More than 70 retail chief executives have written to chancellor Rachel Reeves urging the government to implement a Retail Rates Corrector to reduce the sector’s tax burden and unlock growth.
In an open letter organised by the British Retail Consortium, they said: “Now is the time to level the playing field between industries.”
Through business rates and other taxes, the retail industry pays some 7.4% of all business taxes, amounting to some £33bn. The BRC said this figure is more than 1.5% greater than the sector’s share of the overall economy. It wants to see a 20% cut in business rates to rebalance this and alleviate the sector’s tax burden.
“This tax burden holds back investment in people and places – directly affecting the 3m people employed by the industry, and the 2.7m additional people employed within the supply chain,” said the BRC. “It also matters for the tens of millions of shoppers all over the country and the communities they live in.
“The UK has been losing shops at a rate of over 1,000 a year, and research suggests that without action a further 17,000 shops could close over the next decade. The Retail Rates Corrector aims not only to stem this tide of shop closures, but to unlock new investment in jobs, shops and communities.”
In the letter, the 71 chief executives said: “We believe now is the time to level the playing field between industries with a retail adjustment to rates as this is the best way to achieve this manifesto commitment. We are writing to ask you to use the autumn Budget to apply a Retail Rates Corrector, a 20% reduction to rates bills for retail properties of all sizes in all locations.”
Helen Dickinson, chief executive of the BRC, said: “Retail has been the golden goose, generating tax revenues far beyond the industry’s size, but the current situation is not sustainable. The government should act to rebalance the system and ensure all industries are paying their fair share. This in turn would drive increased retail investment in people, places and communities. The Budget is the perfect opportunity to lay the groundwork for local investment that delivers for retail’s customers, delivers for its employees, and delivers for the economy.”

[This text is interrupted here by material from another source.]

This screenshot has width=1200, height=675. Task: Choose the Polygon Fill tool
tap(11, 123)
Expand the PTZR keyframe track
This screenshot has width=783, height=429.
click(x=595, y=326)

Florian Wupperfeld, chief executive at LCD Ventures, an urban development company, said: “More details on the chancellor’s commitment to reforming the UK’s outdated business rates model is urgently needed, but it will be far from a silver bullet to solving the high street crisis and boosting growth. Without fitting into a holistic approach that considers the diverse needs of Britain’s high streets, the planned overhaul is destined to fail. A tailored strategy that prioritises local, small SMEs first, rather than big conglomerates, will allow us to gauge real impact before any broader implementation.”
He added: “Councils must embrace data-driven placemaking to track the real-time effects of their policies. If we don’t act decisively and comprehensively, we will continue down a dead-end road – wasting billions in uncollected tax revenue while losing the irreplaceable character and community value that our high streets provide across Britain.”